There’s a joke around Boston College that once you get on the campus you never want to leave “the Heights”. Just like Michael Corleone in the Godfather III, every time I’ve tried to leave I get pulled back in. I spent my third consecutive summer on campus not only celebrating my third birthday in Boston but working for the same program I was a participant of two years ago. When I was an incoming freshman, I needed to do a six week transitional summer program called Options Through Education where I took classes for credit, went on trips every weekend, and learned about all of the resources offered at Boston College before the fall semester started. I really admired the hard work of the student leaders, which are known as preceptors, and had such a bond with other past participants that I wanted to be apart of the program and do my part of helping incoming freshmen of color transition to Boston College. I wanted to be the kind of role model my preceptor was for myself, but wanted to have the opportunity to spend two more years as an informal mentor to my students being that my preceptor had already graduated and wasn’t on campus to help guide my journey on campus.

While there were forty students in the entire program that I was responsible for with my staff, I personally was assigned a group of five students to supervise. Throughout the program, I would have meetings with my group of students designed to share my wisdom as an upperclassman, answer any questions they had as students of color in a predominantly white institution, and planning activities to help them socialize. At the same time, I spent just as much time socializing with all forty students on weekend trips to Martha’s Vineyard and Six Flags to name a few, watching movies in Downtown Boston, and sharing some laughs over some of the most ridiculous conversations. Once the program ended, I jumped straight into my second year of RA training which is still happening as I type this post.
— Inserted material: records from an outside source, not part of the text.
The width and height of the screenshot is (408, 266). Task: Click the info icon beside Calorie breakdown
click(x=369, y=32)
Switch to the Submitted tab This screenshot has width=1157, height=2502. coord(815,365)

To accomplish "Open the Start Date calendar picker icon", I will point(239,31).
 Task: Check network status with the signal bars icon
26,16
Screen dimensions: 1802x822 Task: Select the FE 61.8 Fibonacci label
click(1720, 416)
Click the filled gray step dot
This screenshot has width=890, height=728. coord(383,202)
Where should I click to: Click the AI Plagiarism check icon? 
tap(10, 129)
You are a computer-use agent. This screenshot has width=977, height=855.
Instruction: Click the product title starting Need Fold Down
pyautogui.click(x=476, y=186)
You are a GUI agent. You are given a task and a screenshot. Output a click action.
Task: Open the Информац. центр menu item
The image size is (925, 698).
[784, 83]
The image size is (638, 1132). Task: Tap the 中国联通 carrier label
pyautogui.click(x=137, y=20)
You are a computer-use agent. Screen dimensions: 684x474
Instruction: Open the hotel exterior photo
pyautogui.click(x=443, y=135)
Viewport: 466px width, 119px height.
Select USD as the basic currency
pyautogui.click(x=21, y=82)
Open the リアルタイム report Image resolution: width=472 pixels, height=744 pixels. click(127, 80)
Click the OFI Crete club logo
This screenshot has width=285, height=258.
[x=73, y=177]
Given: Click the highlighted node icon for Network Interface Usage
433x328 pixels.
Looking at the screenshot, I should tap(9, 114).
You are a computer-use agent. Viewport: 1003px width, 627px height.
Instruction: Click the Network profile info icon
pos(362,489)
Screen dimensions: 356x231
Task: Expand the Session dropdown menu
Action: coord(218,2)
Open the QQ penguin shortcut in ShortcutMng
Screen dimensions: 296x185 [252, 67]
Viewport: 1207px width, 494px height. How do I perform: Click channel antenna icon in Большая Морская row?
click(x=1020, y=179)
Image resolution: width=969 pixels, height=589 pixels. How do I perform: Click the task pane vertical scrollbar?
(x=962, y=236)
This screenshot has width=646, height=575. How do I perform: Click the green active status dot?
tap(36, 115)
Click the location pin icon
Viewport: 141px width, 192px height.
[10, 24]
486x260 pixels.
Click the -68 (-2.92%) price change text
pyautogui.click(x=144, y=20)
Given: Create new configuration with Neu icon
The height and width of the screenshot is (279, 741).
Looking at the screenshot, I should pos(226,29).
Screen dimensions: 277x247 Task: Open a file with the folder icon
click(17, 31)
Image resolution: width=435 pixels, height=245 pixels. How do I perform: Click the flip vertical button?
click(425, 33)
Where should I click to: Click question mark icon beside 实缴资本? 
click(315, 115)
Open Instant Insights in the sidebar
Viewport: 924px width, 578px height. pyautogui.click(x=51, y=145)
Speaking from my own personal opinion, my summers aren’t that different now that I’m entering my third year in college versus even in high school being that I spent each summer doing something productive. I’ve spent every summer since I graduated 8th grade either participating in a program or working though as I’ve gotten older it’s become less about filling up my resume with something that sounds cool to figuring out what I actually enjoy doing in terms of not just a career but a vocation. I chose to spend my summer before junior year working with Options Through Education to see if I would enjoy a career in higher education which is something I began to seriously consider near the end of my sophomore year. While I may look for an internship more so in the corporate sector next summer to weigh my options, I’ve come to realize that I kind of enjoy working with college students and may look into higher education as a possible career path maybe down the line after a stint in the corporate world.

Spending so much time away from home also makes me contemplate the things I miss versus the things I don’t about being home. While New England is supposed known to be a “cold-hearted” area full of rude people, I’ve had so many positive interactions walking around the city of Boston that I’m convinced that Bostonians are way nicer than New Yorkers. Though I may stay in New York for the short term once I figure out whether or not to go straight to graduate school, I know that in the long term I would much prefer to leave New York permanently once I’m financially and emotionally stable enough to part ways with the only city I knew before coming to Boston. If I needed to describe what I spent most of my summer doing I would have to say “soul-searching” or discerning some of the big questions for that other big stage of my life that’s fast approaching. As a philosophy major, I may just spend too much time in my own head, but ideally this type of critical examination of one’s current state should be what differentiates summers in college versus the high school days fantasizing about college parties. The summer should be a time to do fun things while at the same time giving you the free time to ask those big life questions about careers and lifestyle where you freely think about these topics before the school year.